/---

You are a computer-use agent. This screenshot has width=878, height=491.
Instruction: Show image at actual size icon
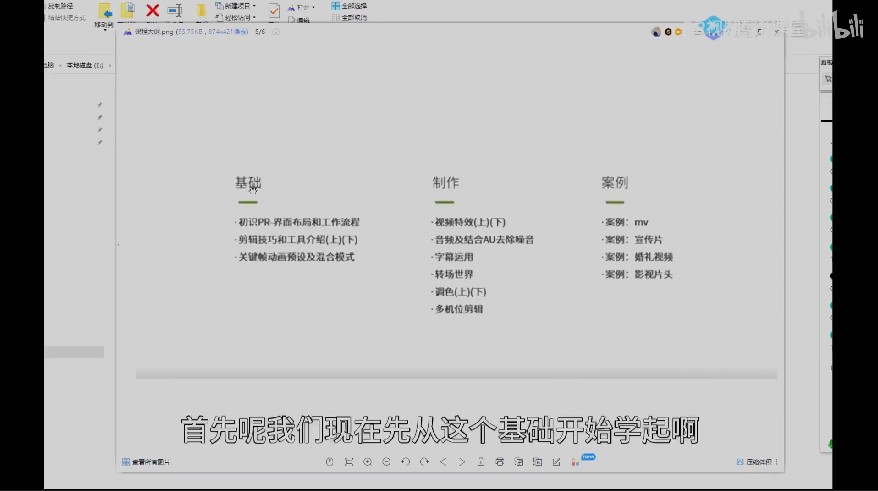coord(329,462)
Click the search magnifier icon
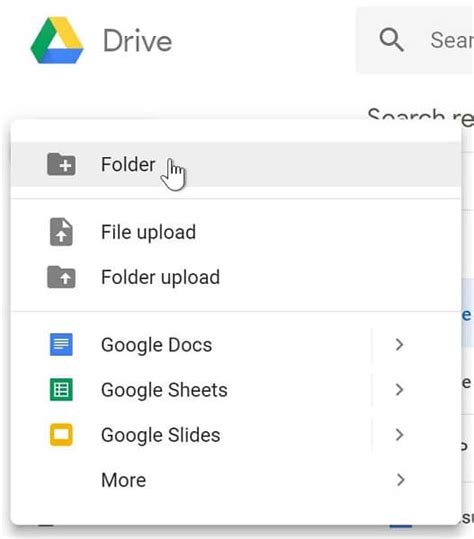 pos(392,40)

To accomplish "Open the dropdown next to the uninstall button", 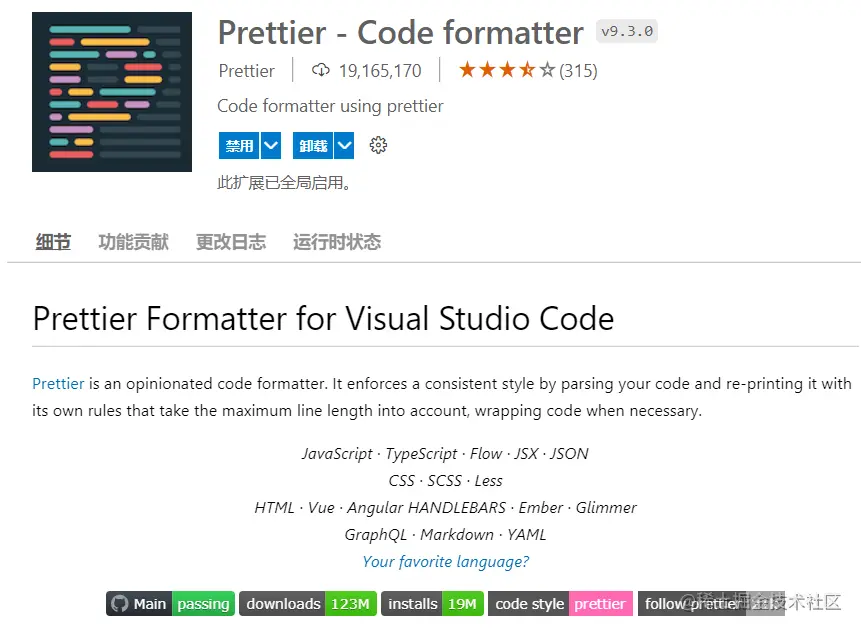I will pyautogui.click(x=343, y=145).
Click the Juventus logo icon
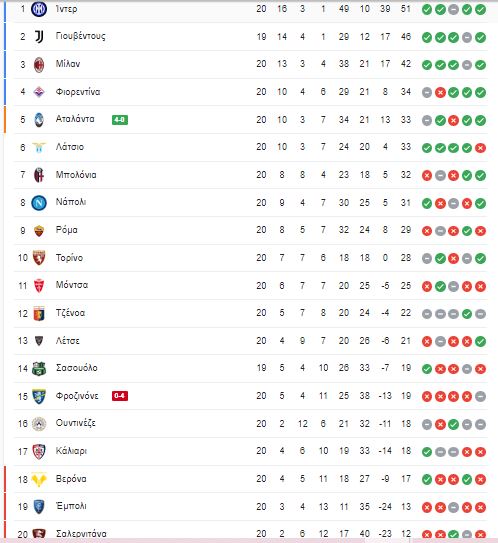This screenshot has height=543, width=498. [39, 36]
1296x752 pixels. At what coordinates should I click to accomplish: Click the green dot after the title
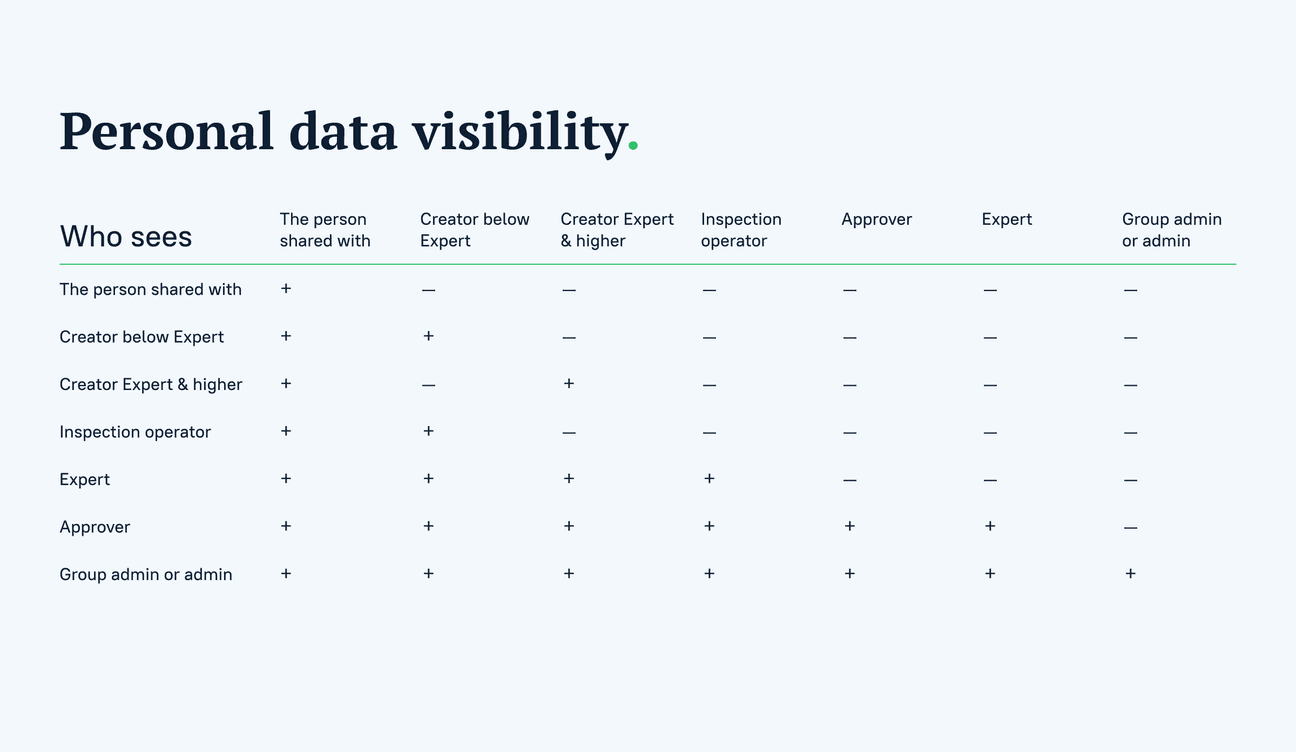(633, 149)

\---

- **PROBLEM TO SOLVE**
Beginning with the line that bears "1296x752 pixels. At", output each line through the last line of the listing exactly, and no others; skip the pictures.

- **ANSWER**
1296x752 pixels. At what coordinates should I click to accomplish: Click the green dot after the title
(633, 149)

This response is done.